Her name is Jane. She is black and kind, her hair braided, little diamonds dotting her ears. "You haven't had one of these before?" she asks. "No," I say, "I haven't had anything."

"Oh, well, first I do the mammogram, the x-ray. See, here is another lady just finished hers." The woman looks closed, tense, and doesn't make eye contact. The mammograph - a tall, thin machine with plexiglass plates jutting forward from an upright - gets two kinds of press. The first hails it as a saviour because it's able to detect cancerous cells in breasts two years before a doctor or self-examination would find anything. The other version says that mammography is big business; it's expensive, so it makes money for its producers, and that money would be better spent on researching the causes of cancer.

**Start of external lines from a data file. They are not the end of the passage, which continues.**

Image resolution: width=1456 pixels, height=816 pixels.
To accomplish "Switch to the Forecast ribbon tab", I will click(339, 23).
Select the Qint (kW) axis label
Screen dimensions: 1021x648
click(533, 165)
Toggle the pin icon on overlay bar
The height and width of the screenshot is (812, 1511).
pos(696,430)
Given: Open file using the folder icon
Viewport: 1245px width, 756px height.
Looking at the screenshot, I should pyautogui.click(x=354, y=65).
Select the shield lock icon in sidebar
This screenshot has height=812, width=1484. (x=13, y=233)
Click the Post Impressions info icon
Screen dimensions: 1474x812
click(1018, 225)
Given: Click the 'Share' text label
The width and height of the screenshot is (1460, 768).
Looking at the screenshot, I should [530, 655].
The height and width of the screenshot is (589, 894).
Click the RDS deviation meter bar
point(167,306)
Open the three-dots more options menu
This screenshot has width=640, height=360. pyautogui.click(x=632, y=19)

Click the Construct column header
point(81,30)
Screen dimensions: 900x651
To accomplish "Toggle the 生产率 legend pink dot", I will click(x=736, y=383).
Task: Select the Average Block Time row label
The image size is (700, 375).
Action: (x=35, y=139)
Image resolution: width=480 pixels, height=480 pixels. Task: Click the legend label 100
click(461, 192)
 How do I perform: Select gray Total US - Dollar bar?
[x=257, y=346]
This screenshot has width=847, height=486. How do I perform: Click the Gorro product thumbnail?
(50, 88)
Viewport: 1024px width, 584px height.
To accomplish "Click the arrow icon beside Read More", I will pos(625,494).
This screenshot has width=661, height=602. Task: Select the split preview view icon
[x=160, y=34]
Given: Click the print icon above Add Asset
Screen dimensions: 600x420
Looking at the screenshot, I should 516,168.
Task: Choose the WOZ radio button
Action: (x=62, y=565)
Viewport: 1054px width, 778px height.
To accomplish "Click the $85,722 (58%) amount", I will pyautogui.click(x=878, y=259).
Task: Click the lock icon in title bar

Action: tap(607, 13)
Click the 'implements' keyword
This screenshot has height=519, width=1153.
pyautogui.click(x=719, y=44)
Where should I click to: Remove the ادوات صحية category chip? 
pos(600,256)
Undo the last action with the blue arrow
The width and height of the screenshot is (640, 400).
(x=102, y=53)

It's a machine designed by men, anyhow. You hoist your breast on to flat glass, no resting indentation curved for women, and then the upper plate is lowered on to the top of your breast to take the photograph. Jane eases the top plate down as slowly as her hand on the lever can do it. "Why is the plate flat?" I ask, talking to cover the nerves. "They need the largest surface area possible, to get a good picture," Jane says, sympathetically. It feels like being squeezed very tightly. A week from now, Jane will do this again, lowering the machine so slowly you can hear the air move, but by then my breast has had such a mauling that just the x-ray makes me faint.

The consultant radiologist, Dr Glenda Kaplan, is down the corridor in a tiny room. "What do you do?" she says, motherly, chatting. "I interview children's authors, for the Guardian," I say. "I mainly do breasts," she says. "Since the screening programme (mammograms of women over 50) started, it's ballooned." "No pun intended," I say. She chuckles.

"Ah, there it is," she says, pointing out the cancer mass on the screen. It looks like all the baby scans I've ever seen. "The black bit?" I guess.

After the calm of the scan, watching hazy masses on a screen in a darkened room, the lights go on and Dr Kaplan and Jane flap a bit, getting ready. They weren't planning a biopsy this late Monday evening.

Anthony is at the end of the bed. "It's all about distraction," Dr Kaplan says to him. "OK, you're going to have a local anaesthetic, first," she tells me. "Plenty of local anaesthetic," I say.

"It makes a sound like a staple," Dr Kaplan says, explaining the biopsy, a needle inserted into the tumour to to suck out cancerous cells for diagnosis. I'm looking away, hard. "Keep very still, otherwise it will go in the wrong place."

"I can feel it," I say - not easy because I'm not moving anything, even my lips. Louder, "I can feel burning. Are you sure you've used enough anaesthetic? How do you know?"